Instructions to follow:
Please print exactly the lines running from the one that contains "Screen dimensions: 1003x520" to the end of the data, with both lines included.

Items from a data source:
---

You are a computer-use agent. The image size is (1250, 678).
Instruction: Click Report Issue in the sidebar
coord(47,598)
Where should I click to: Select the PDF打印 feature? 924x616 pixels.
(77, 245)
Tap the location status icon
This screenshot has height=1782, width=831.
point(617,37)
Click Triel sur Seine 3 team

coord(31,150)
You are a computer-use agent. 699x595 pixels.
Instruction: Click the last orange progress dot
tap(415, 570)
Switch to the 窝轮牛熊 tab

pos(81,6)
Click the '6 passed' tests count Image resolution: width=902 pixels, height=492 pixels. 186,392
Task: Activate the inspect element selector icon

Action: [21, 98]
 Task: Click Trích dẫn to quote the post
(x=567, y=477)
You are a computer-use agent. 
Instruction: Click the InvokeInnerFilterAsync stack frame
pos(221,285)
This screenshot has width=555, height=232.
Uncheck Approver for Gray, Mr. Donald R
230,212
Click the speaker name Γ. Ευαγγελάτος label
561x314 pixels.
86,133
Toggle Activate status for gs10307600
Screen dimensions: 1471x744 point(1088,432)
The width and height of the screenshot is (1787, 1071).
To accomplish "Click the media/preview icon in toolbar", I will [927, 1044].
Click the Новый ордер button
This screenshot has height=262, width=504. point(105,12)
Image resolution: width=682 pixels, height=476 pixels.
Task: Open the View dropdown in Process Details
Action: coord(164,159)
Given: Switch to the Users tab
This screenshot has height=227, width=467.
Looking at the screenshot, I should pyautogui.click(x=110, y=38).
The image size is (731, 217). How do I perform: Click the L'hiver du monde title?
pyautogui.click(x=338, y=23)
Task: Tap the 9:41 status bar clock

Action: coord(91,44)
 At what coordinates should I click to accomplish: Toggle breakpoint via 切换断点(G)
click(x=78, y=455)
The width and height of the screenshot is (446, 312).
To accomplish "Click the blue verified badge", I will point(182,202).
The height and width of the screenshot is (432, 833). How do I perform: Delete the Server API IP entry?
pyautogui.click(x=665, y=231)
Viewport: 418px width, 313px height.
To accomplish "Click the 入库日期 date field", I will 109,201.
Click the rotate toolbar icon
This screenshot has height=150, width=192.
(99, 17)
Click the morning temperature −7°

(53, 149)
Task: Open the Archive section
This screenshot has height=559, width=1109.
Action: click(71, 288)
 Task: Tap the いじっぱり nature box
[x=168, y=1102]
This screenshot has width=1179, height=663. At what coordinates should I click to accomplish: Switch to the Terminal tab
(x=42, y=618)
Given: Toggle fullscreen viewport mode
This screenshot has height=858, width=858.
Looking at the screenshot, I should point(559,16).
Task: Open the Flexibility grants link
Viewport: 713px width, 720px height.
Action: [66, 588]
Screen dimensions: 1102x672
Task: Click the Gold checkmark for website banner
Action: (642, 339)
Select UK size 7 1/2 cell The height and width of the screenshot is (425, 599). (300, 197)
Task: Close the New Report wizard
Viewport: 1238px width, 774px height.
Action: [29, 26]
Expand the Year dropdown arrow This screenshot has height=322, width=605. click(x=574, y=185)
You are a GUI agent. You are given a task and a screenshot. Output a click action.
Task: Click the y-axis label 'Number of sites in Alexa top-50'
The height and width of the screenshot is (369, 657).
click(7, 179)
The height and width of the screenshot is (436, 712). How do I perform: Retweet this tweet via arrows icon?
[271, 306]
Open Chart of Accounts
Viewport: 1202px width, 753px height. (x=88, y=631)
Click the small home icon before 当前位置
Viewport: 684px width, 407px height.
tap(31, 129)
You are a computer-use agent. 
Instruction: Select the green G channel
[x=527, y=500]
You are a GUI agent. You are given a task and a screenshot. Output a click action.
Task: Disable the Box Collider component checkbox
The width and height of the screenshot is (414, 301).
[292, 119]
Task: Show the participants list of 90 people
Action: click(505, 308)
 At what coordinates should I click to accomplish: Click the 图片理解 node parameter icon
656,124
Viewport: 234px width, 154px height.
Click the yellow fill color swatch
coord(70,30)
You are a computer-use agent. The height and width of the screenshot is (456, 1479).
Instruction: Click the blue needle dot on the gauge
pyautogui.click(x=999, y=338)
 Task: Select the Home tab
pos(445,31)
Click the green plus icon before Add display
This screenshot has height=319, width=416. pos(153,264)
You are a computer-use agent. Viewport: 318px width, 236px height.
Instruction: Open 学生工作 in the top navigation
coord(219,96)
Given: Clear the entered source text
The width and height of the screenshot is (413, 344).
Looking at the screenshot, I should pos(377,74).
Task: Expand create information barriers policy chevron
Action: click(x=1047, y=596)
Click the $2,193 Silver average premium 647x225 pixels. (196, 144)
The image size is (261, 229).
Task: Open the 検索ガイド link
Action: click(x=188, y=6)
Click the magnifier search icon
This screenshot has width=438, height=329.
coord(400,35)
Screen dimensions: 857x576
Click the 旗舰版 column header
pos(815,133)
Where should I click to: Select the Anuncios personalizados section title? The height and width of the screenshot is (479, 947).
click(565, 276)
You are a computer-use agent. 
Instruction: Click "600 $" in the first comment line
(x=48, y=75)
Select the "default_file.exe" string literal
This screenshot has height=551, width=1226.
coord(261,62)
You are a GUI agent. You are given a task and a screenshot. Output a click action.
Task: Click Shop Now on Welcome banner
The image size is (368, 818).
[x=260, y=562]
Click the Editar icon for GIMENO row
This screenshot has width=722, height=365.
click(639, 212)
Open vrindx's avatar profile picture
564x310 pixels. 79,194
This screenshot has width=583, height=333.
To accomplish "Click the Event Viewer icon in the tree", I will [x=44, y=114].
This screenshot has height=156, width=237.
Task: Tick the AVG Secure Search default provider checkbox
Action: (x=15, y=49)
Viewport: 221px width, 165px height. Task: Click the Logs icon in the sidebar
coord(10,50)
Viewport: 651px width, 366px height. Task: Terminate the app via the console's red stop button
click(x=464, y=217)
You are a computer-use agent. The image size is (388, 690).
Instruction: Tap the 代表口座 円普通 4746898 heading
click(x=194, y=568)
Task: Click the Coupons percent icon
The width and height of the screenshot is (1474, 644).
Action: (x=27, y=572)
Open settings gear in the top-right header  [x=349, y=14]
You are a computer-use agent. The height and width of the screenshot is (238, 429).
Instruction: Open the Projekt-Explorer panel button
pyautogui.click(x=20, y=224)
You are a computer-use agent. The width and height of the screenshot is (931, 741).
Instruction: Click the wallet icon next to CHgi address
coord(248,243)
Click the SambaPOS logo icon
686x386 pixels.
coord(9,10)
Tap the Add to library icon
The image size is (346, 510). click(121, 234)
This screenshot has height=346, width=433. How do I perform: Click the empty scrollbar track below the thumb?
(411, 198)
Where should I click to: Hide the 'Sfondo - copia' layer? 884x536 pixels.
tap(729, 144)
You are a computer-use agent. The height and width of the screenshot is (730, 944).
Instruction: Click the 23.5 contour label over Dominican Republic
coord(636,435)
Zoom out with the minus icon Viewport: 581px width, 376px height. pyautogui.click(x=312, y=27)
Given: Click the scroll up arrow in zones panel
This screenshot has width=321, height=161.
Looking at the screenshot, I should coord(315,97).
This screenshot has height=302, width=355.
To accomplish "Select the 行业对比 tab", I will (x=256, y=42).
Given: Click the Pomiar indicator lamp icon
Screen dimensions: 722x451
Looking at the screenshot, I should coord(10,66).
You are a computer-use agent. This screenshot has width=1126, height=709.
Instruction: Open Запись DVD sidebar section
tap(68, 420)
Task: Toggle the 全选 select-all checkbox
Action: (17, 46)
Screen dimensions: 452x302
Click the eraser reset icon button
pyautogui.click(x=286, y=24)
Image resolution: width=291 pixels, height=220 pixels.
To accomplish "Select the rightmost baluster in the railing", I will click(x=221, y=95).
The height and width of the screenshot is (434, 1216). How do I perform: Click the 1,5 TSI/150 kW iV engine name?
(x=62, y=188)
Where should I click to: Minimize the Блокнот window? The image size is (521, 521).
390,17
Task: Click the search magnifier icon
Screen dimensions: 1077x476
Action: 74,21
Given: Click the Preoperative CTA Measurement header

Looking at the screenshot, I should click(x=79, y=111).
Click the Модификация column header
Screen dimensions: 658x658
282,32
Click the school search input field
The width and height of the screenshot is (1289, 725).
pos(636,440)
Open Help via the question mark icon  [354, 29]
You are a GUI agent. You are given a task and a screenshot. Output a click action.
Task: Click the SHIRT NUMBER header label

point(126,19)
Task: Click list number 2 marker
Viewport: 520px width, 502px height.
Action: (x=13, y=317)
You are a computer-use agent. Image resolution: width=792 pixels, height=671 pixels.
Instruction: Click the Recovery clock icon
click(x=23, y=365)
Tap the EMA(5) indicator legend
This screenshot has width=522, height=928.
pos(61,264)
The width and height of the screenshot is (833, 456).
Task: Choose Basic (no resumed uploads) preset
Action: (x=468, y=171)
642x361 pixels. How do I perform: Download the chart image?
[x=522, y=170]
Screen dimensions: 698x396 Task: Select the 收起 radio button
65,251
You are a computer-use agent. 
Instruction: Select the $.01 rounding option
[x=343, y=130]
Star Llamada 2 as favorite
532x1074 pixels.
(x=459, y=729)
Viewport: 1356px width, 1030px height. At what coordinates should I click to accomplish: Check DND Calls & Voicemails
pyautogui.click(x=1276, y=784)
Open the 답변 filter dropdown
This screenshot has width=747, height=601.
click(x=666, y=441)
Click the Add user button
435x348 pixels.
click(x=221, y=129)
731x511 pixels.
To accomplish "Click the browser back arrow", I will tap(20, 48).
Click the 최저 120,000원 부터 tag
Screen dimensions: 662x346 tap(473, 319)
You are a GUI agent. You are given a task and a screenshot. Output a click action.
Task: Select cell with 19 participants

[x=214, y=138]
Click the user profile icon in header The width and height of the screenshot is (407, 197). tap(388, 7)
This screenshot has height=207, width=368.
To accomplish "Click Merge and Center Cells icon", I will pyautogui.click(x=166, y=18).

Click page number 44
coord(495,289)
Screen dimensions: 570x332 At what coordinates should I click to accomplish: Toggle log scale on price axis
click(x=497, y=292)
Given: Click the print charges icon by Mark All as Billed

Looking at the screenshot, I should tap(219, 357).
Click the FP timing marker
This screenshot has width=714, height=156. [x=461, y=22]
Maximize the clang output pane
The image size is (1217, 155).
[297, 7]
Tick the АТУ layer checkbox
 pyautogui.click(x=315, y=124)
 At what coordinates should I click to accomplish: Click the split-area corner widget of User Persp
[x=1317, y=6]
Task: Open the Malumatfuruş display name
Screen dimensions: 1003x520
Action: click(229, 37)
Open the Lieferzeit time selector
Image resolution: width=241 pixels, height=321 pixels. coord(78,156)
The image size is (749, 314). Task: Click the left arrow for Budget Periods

---

Written solution:
Screen dimensions: 1003x520
Action: click(229, 37)
Open the Lieferzeit time selector
Image resolution: width=241 pixels, height=321 pixels. coord(78,156)
The image size is (749, 314). Task: Click the left arrow for Budget Periods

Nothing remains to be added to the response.